Problem requirements = For each statement, say yes or no to whether it agrees with the article on Michigan's supplemental spending bills, and quote the deciding words from the article. 1. The Senate vote on the water infrastructure bill was unanimous. 2. The House passed the law enforcement spending plan with no votes against it. 3. The spending bills draw mostly on state surplus money.

--- Given text Enclosed Below ---

Legislature OKs $3.7B spending bills, extra $40M for school resource officers

Beth LeBlanc
The Detroit News

The Michigan House and Senate advanced two supplemental spending bills by overwhelming majorities Thursday aiming to push billions toward water infrastructure and millions toward law enforcement recruitment and retention. 

The supplemental spending bills make use of some state surplus money, but are largely drawn on the $10 billion in COVID federal relief funds that have yet to be appropriated by the Legislature. 

It's not clear how much more of the remaining COVID federal relief dollars will be appropriated before the end of the year. 

The Senate voted unanimously Thursday in support of a $3.3 billion water infrastructure spending bill that included $1 billion for the replacement of lead service lines across the state. The House voted 97-3 to pass a $368.5 million spending plan to aid recruitment and retention of law enforcement, first responders and corrections officers. 

"This is a historic opportunity," said Sen. Jon Bumstead, R-Newago. The funding, he said, will "make major improvements to preserve and protect Michigan's water quality, our infrastructure and our natural resources."

--- End of Enclosed Given text ---
--- Extracted material Enclosed Below ---

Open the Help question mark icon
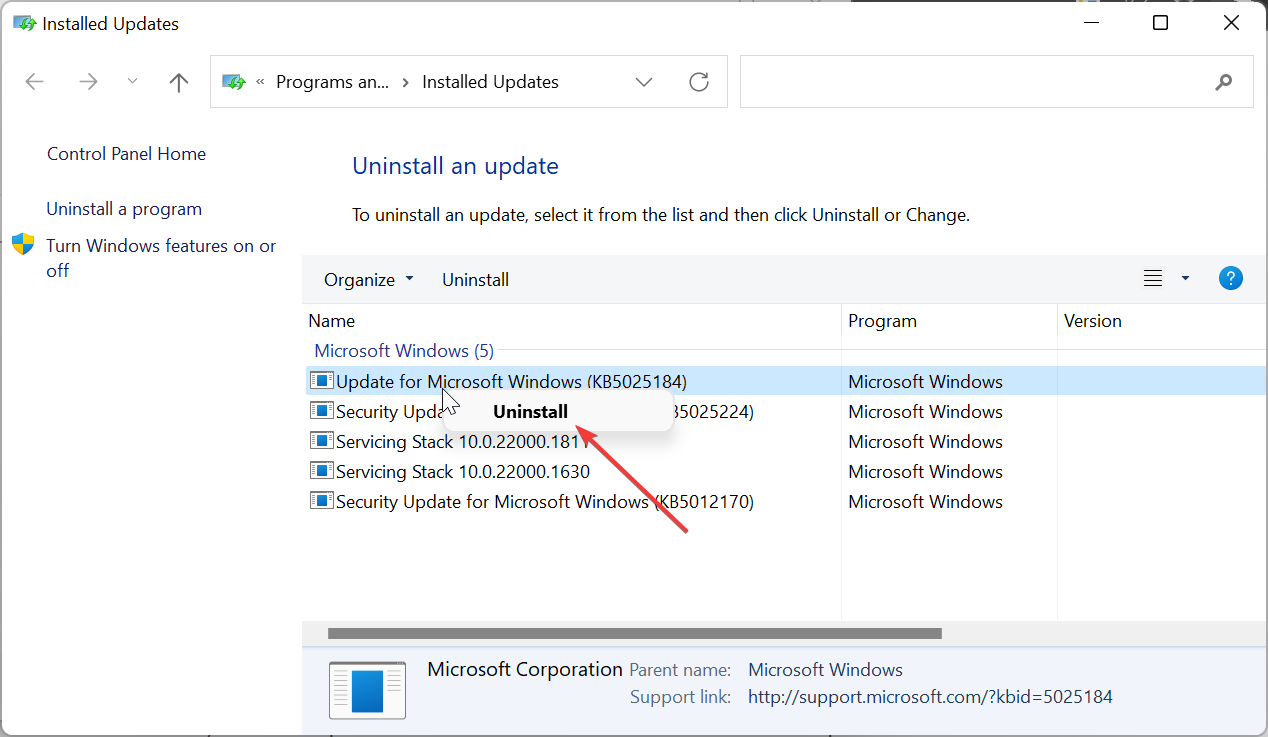pyautogui.click(x=1231, y=278)
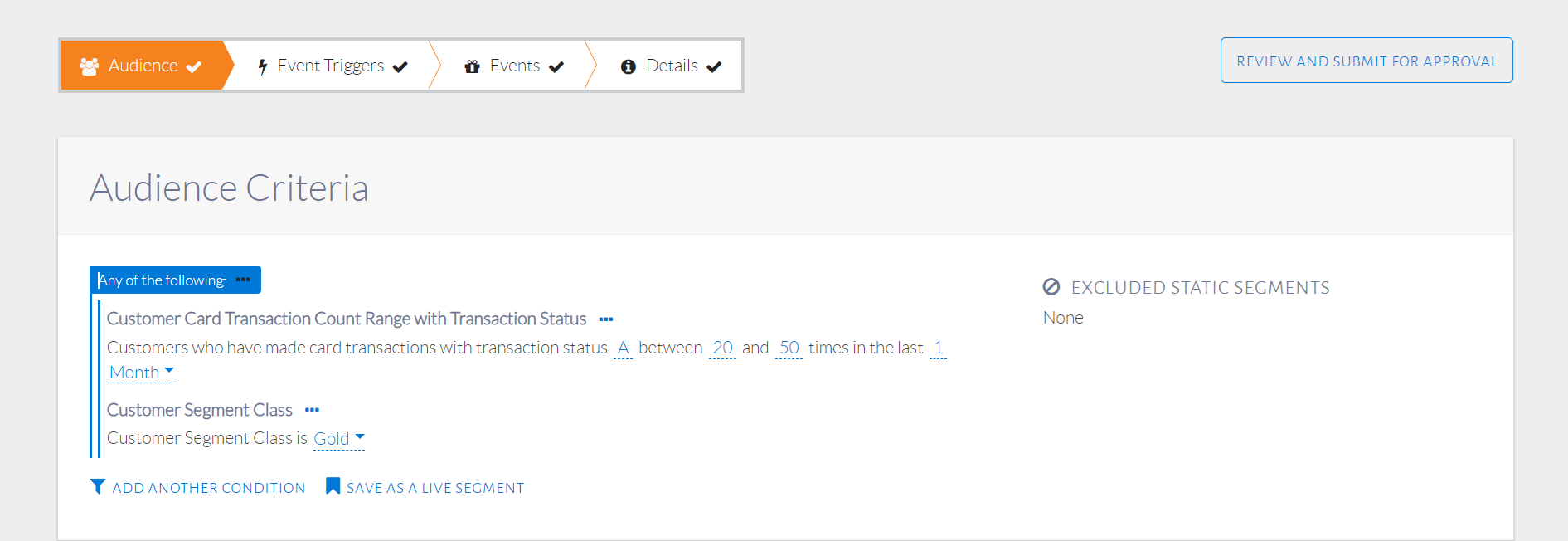Click the gift icon on the Events step
The image size is (1568, 541).
(473, 66)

--- End of Enclosed Extracted material ---

Response to this exercise =
1. Yes: "The Senate voted unanimously Thursday in support of a $3.3 billion water infrastructure spending bill"
2. No: "The House voted 97-3 to pass a $368.5 million spending plan"
3. No: "make use of some state surplus money, but are largely drawn on the $10 billion in COVID federal relief funds"